— Provided passage —
[Start of section]

Participants were randomized to 960 mg of vemurafenib orally twice a day or 1,000 mg/m² of dacarbazine by intravenous infusion every 3 weeks. A double-blind study would have been difficult but doable, Dr. Chapman said; the Food and Drug Administration made the decision to do BRIM-3 as an open label trial.

A larger study was planned, but a data safety monitoring board halted the trial in December after an interim analysis. Although the original protocol did not call for crossover of patients from the control group to active therapy, Dr. Chapman said crossover was allowed because of the striking advantage demonstrated by vemurafenib.

Following the extraordinarily early closing of the trial, median follow-up was only 3 months in the data reported as of the end of 2010. Median survival has not been reached in the patients treated with vemurafenib, Dr. Chapman said, but is typically less than 8 months with dacarbazine.

He expressed optimism that the advantage would hold up over time. The Kaplan Meier survival curve "tracks almost perfectly" with that presented at the same meeting by Dr. Antoni Ribas of the phase II BRIM-2 study, which had a median follow-up of 7 months and an overall response rate of 53%. In that study, Dr. Ribas of the Jonsson Comprehensive Cancer Center in Los Angeles reported, median overall survival had not yet been reached with 77% of patients alive at 6 months and 58% at 12 months.

Some patients in BRIM-3 had not been enrolled long enough to be assessed, Dr. Chapman said, adding that 7 of 32 patients in the initial phase I trial were still being treated.

Despite periods of remission that are long for metastatic melanoma, most patients eventually experience disease recurrence on vemurafenib. Despite the experience so far, the investigators are hoping that some patients will survive long-term, Dr. Chapman said.

The side effect profile was manageable, according to the investigators. Only about 10% of patients on active therapy had grade 3 or higher toxicity. Joint pain, photosensitivity, and skin rashes were the most common. About 20% of patients developed cutaneous squamous cell carcinoma, but it was benign and easily removed by dermatologists. Only 6% of patients on vemurafenib and 4% on dacarbazine discontinued because of adverse events.

The investigators also looked at patients who had BRAF mutations other than V600E, and were encouraged to find that 6 of 10 responded to vemurafenib, Dr. Chapman said in an interview. While more analysis is need, he was encouraged that it would be effective in these patients as well. Other studies are looking at efficacy in other malignancies such as thyroid cancer in which a subset of patients are known to have these mutations.

[End of section]

[Stored data]
[Start of section]

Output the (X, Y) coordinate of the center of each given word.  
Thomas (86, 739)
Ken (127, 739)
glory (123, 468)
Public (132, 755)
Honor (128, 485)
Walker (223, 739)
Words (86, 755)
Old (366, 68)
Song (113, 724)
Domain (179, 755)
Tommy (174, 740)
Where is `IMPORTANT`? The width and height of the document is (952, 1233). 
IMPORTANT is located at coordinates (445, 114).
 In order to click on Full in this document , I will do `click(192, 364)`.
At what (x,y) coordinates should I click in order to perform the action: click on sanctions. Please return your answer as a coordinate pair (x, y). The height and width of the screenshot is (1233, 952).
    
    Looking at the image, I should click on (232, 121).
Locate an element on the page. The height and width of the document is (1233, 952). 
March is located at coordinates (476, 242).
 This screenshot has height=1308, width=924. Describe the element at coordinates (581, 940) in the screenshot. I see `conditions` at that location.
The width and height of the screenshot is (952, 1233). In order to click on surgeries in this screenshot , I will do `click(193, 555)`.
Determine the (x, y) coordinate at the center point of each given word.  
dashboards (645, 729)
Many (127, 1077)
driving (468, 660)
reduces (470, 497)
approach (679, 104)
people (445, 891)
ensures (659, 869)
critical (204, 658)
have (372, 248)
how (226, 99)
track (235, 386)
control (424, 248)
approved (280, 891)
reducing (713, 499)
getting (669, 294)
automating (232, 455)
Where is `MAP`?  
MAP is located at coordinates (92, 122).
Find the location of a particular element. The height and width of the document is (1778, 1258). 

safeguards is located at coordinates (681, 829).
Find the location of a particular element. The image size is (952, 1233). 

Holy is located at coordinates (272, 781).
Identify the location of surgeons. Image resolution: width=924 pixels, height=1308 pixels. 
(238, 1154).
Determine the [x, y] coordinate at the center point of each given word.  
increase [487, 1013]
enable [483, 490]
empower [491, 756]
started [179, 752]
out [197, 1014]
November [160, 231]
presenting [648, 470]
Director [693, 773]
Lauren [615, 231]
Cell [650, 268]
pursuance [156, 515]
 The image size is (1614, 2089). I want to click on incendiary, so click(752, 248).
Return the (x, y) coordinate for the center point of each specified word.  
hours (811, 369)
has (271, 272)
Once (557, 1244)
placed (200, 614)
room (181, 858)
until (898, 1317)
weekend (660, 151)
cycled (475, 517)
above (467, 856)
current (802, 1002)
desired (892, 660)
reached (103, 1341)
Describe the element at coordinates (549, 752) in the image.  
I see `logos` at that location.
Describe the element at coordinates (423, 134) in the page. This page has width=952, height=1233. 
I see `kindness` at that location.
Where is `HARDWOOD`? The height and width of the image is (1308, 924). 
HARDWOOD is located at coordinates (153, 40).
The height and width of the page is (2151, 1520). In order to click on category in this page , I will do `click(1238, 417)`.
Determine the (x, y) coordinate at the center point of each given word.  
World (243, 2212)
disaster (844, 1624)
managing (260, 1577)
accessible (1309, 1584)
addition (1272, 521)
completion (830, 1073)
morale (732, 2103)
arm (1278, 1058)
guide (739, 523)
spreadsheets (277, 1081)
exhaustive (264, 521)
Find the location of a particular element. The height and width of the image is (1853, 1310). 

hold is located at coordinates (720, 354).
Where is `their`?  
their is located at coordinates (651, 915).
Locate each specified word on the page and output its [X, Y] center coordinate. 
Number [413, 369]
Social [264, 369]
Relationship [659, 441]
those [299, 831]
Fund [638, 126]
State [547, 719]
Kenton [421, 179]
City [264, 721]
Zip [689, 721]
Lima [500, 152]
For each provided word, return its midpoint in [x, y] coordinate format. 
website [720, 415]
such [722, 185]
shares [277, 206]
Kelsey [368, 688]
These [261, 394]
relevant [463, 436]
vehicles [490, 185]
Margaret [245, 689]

[End of section]

— Assignment A —
Decide whether each statement agrees with the report on the vemurafenib trial, answering yes or no and quoting the words of the report that settle it: (i) The Food and Drug Administration decided that BRIM-3 would be run as an open label trial. (ii) About 20% of patients on active therapy had grade 3 or higher toxicity. (iii) Among patients with BRAF mutations other than V600E, 6 of 10 responded to vemurafenib.
— Assignment B —
Extend the report on the vemurafenib trial with a further paragraph that picks up after its final sentence about studies in other malignancies.

— Task response A —
(i) Yes: "the Food and Drug Administration made the decision to do BRIM-3 as an open label trial."
(ii) No: "Only about 10% of patients on active therapy had grade 3 or higher toxicity."
(iii) Yes: "were encouraged to find that 6 of 10 responded to vemurafenib"

— Task response B —
As for the pressing question of how and when to use vemurafenib in clinical practice, the quick action of vemurafenib in relieving symptom burden would make it the first choice in patients who have BRAF mutations and are very sick, according to Dr. Kim Allyson Margolin of the University of Washington Fred Hutchinson Cancer Research Center in Seattle.

In an invited discussion of BRIM-3 and the new ipilimumab data, she said rapid response is likely in patients treated with vemurafenib, and their tumor burden would be lower if they switched later to ipilimumab. Other subsequent therapies and combinations need to be explored, she said.

In contrast, Dr. Margolin suggested slower-working ipilimumab might be the first choice in patients with low tumor burden and minimal symptoms. If they progress, however, she would switch them to vemurafenib. "Both agents require experience and commitment by the M.D., and patient to management of unique toxicities," she advised.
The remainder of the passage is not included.